**Work order**
From the listing below, work out how many lines contain "window". Reply with that number only.

**Record set**
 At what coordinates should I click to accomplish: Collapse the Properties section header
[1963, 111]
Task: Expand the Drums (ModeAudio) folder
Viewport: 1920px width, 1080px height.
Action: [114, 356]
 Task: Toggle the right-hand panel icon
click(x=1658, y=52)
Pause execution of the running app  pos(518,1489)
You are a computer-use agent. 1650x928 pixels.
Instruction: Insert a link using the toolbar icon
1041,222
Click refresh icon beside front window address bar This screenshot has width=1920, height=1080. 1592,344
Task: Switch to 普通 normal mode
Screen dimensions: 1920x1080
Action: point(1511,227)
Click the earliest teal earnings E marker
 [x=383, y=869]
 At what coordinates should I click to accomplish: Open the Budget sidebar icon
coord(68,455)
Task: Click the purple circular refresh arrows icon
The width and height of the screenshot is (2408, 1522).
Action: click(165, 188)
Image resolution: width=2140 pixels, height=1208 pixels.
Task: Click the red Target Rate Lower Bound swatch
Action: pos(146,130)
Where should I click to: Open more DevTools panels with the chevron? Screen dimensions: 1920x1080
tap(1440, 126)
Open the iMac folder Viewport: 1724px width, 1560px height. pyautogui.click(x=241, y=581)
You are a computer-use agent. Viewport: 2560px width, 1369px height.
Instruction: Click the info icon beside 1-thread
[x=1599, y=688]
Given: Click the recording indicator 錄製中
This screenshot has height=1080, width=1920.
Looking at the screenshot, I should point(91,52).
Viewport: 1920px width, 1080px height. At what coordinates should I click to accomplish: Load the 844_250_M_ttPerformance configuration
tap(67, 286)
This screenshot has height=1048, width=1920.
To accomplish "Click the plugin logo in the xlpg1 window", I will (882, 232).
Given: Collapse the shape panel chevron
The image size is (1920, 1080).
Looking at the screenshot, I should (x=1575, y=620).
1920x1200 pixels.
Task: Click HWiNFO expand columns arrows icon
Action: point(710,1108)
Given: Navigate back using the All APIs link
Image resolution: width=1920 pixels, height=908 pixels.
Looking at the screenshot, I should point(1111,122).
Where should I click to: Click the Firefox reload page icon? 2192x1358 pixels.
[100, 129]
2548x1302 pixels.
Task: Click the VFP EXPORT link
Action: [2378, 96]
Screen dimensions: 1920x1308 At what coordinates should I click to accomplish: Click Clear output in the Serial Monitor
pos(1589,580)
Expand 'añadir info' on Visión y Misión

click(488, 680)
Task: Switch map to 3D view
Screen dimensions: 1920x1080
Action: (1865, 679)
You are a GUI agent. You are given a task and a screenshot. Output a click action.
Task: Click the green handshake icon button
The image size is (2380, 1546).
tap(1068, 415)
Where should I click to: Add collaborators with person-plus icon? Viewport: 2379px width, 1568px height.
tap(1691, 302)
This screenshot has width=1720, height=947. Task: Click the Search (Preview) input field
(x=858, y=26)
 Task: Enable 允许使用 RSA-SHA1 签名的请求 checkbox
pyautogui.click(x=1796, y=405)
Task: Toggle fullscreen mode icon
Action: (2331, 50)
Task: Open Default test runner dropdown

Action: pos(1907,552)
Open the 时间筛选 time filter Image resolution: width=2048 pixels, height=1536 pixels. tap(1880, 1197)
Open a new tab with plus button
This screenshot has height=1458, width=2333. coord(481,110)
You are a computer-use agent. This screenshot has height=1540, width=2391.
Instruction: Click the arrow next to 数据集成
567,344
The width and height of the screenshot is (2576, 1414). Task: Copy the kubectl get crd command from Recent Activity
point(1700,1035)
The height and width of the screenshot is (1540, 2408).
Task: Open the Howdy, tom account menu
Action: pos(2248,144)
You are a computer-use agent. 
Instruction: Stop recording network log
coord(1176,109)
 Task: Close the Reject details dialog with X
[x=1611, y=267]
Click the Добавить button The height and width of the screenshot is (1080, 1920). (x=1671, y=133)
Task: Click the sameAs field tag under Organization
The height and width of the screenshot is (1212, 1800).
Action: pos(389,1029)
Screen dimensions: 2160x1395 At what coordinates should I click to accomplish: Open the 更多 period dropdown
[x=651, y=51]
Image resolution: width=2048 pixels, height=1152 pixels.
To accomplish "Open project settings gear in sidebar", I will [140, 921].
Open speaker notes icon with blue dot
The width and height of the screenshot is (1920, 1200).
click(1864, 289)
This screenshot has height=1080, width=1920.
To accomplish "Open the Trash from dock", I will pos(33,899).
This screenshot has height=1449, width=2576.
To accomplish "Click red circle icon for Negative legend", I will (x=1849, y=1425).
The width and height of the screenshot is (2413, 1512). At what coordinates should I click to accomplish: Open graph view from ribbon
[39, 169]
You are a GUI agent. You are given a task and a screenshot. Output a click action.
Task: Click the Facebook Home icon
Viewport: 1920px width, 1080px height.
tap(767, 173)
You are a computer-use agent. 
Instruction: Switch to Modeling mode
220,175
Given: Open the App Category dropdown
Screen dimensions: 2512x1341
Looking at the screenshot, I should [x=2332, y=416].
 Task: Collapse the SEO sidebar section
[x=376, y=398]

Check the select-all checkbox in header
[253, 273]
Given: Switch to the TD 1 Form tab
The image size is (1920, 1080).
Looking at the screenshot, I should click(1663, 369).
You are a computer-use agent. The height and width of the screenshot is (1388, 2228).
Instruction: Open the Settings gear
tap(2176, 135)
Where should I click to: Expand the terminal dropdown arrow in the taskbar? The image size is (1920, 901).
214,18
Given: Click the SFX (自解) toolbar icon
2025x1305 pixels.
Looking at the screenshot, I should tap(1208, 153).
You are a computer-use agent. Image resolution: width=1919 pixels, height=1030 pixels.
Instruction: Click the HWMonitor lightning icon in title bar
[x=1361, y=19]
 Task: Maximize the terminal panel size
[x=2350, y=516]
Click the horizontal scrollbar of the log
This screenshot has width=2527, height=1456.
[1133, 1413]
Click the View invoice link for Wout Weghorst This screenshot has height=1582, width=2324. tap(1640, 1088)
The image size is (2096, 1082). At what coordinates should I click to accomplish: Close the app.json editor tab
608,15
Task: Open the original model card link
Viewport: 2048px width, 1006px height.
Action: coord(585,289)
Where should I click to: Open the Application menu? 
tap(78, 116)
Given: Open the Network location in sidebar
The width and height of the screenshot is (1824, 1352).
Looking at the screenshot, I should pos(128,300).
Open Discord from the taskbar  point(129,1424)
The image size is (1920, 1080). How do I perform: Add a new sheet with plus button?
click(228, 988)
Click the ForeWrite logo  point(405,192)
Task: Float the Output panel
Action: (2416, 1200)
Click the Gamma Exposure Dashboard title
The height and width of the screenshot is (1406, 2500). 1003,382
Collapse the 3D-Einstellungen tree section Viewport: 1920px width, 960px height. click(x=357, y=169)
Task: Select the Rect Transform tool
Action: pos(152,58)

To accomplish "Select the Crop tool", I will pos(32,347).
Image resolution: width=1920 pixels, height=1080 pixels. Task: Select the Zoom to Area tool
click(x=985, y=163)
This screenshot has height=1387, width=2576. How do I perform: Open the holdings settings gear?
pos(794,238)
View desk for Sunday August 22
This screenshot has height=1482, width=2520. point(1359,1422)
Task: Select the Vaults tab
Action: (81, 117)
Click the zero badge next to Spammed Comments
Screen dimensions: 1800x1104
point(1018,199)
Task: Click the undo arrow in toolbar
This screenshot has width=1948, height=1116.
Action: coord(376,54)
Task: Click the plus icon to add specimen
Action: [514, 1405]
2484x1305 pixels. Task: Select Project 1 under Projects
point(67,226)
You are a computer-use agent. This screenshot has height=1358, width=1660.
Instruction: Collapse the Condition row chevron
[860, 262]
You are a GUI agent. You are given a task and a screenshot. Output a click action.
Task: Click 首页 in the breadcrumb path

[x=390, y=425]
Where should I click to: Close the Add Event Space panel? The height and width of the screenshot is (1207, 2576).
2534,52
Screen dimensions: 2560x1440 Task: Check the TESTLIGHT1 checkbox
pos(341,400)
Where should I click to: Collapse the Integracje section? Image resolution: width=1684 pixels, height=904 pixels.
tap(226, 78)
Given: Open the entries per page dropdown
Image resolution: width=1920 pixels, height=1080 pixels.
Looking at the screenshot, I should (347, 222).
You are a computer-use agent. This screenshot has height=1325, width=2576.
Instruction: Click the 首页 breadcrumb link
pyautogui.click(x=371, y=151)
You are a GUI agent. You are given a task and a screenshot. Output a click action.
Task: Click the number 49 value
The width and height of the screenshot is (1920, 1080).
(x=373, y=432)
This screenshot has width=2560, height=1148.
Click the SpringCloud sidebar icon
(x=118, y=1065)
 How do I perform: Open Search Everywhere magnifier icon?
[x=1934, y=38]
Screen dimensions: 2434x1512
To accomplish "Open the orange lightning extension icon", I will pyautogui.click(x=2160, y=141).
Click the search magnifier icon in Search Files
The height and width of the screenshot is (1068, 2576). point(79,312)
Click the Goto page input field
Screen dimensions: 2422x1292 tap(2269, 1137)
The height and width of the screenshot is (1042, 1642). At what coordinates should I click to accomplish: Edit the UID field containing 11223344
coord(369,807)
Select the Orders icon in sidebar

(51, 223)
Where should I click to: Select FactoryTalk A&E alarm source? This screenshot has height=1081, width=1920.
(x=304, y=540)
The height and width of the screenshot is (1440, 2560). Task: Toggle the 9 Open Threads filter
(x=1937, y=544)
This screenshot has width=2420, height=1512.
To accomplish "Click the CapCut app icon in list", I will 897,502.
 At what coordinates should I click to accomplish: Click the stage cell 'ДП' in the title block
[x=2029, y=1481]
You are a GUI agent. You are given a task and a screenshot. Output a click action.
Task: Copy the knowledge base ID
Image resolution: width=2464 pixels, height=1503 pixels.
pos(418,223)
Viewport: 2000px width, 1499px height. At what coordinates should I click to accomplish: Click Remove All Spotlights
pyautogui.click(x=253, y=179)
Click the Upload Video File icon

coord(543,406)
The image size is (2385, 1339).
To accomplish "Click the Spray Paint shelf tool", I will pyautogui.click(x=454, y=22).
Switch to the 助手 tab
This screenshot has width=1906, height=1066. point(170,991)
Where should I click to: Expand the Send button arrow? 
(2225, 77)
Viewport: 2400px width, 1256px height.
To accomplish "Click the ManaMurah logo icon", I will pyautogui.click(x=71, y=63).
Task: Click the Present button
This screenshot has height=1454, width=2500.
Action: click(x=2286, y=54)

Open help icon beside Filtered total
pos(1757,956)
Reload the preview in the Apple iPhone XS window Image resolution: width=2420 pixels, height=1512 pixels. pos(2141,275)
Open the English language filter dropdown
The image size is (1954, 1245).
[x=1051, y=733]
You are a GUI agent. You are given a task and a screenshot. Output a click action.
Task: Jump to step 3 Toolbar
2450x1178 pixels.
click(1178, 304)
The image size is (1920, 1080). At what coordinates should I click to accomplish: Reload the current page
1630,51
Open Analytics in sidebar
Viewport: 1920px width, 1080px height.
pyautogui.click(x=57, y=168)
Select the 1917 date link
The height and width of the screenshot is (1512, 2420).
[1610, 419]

**Task output**
3